In particular mul_hermi is actually quite a bit of code and I wonder if that's really worth it in terms of performance. After all these operations should be way cheaper than a Hamiltonian-vector product, no ?

Overall, for multiple test systems, I observed a ~2.5 % speedup on the overall timings. While this is not huge by itself, multiple such small optimizations over the code may add up to something significant.

mfherbst · 2024-12-21T19:01:56Z

@abussy I think for mul_hermi an example showing a clear difference in timings would be good if you happen to have one handy. Just for @antoine-levitt to get convinced whether the extra code is worth it 😄.

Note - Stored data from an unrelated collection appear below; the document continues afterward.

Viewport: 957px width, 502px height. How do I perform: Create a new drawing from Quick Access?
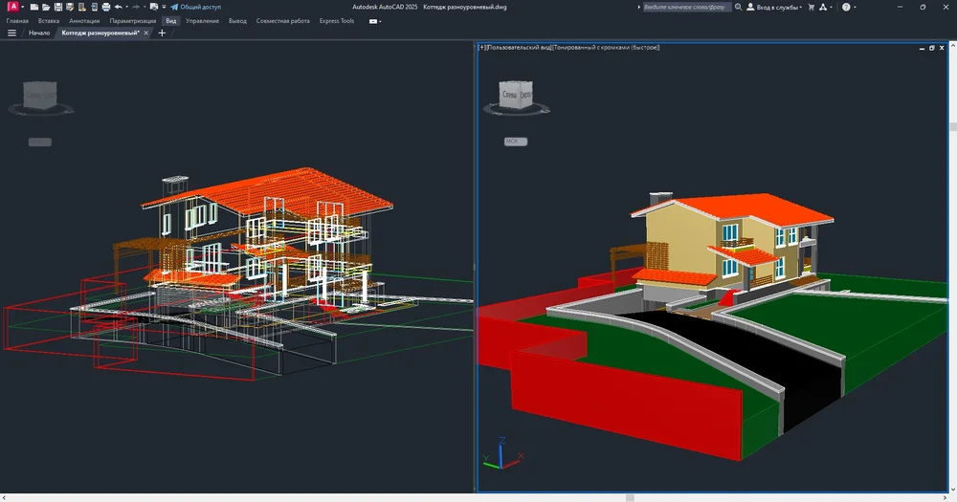click(x=33, y=7)
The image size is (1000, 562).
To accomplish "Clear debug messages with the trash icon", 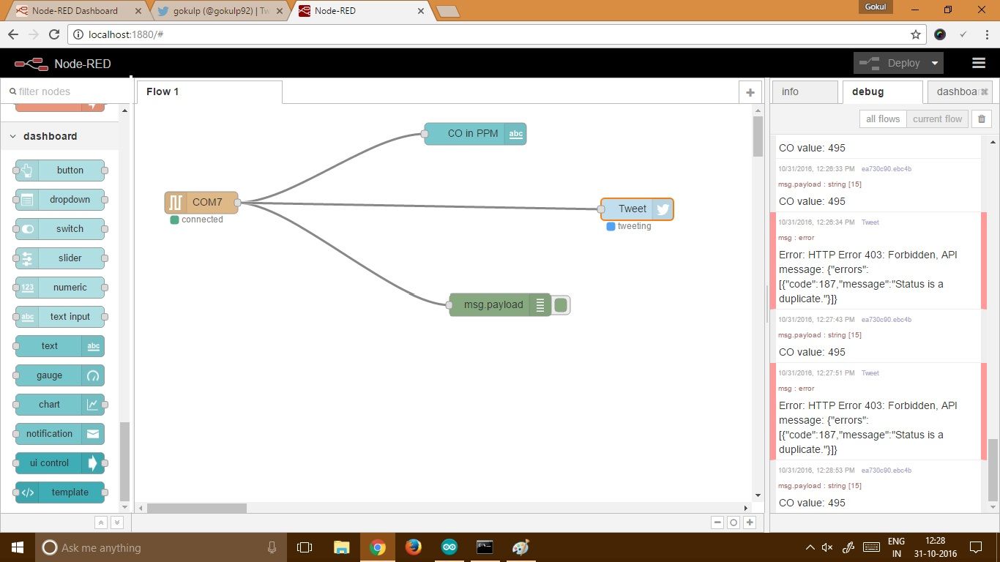I will pos(981,118).
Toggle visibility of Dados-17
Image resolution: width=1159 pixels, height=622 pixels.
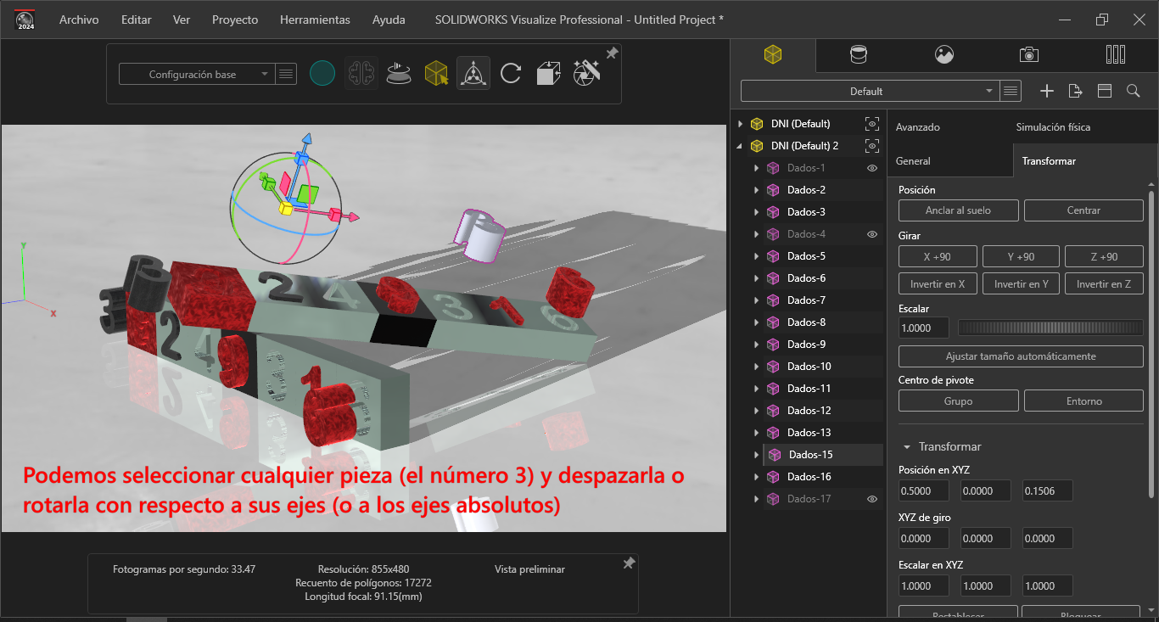point(871,499)
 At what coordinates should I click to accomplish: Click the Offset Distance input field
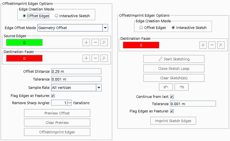(x=76, y=71)
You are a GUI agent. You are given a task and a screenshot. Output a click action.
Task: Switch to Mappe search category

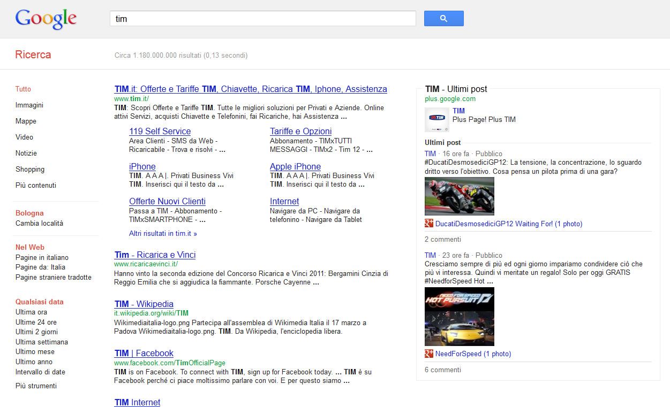[x=26, y=121]
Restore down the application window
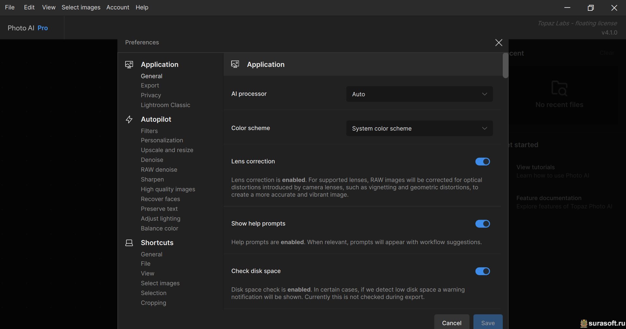This screenshot has height=329, width=626. [x=590, y=8]
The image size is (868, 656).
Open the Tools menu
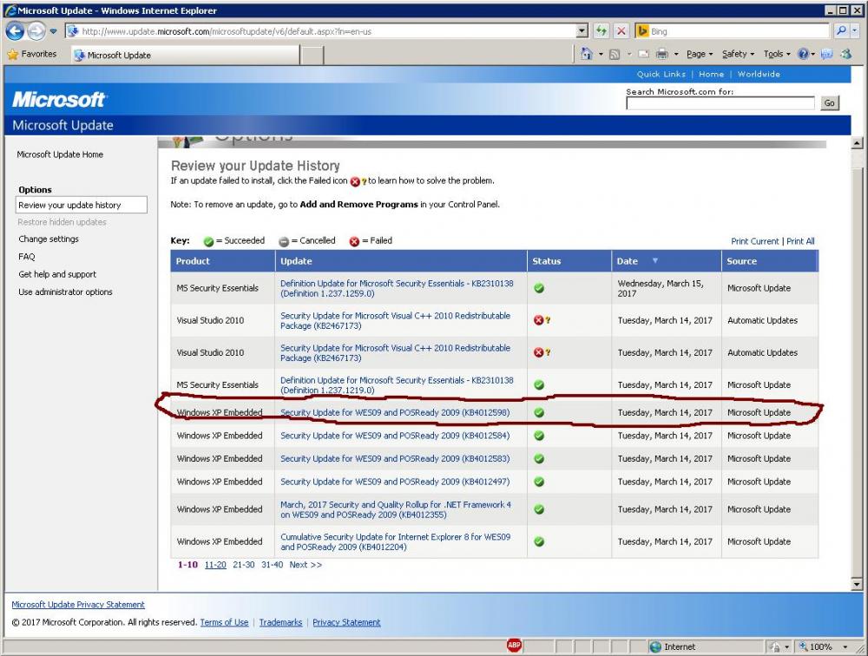776,55
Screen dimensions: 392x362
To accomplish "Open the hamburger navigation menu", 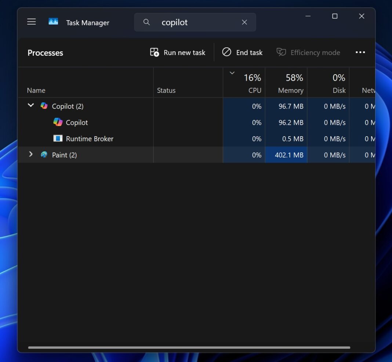I will click(x=31, y=21).
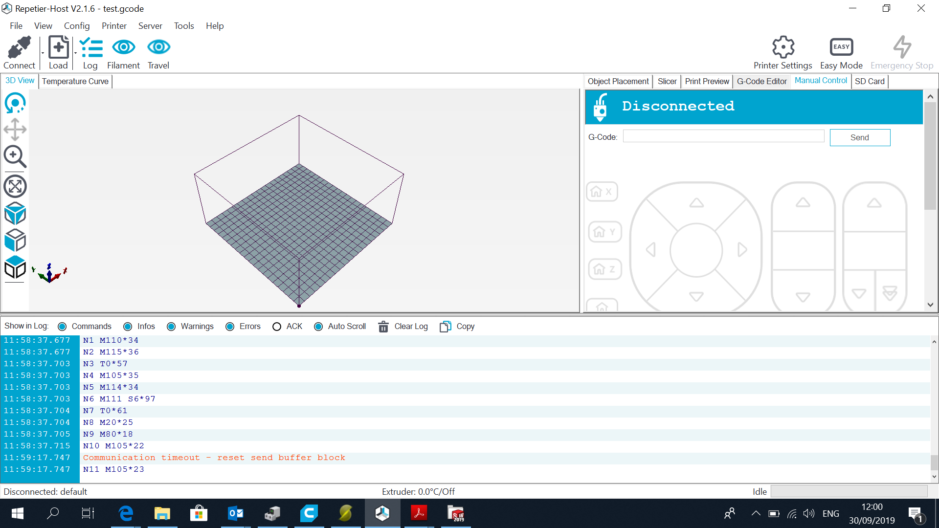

abussy · 2025-01-10T16:44:17Z

I cleaned-up this PR to make it the least disruptive possible. I only kept what I think is important, namely the mul_hermi() function for the product of LazyHcat matrices known to be Hermitian, and a redefinition of mul!(A, B, C, alpha, beta). In the latter case, there was an explicit MM with the identity (clearly a waste).

For the mul_hermi() function, I observe up to 4% efficiency gains on the SCF. For a single additional function of 20 lines, I think it's a bargain. Making small steps like this can eventually lead to significant gains. That's my opinion at least.

As @mfherbst suggested, I am also providing an example. Generally, the speed-up will be the most visible for systems with a large number of electrons (and/or high Ecut). For the aluminium supercell below, I gained about 30s of runtime (on average, out of ~700, on my laptop).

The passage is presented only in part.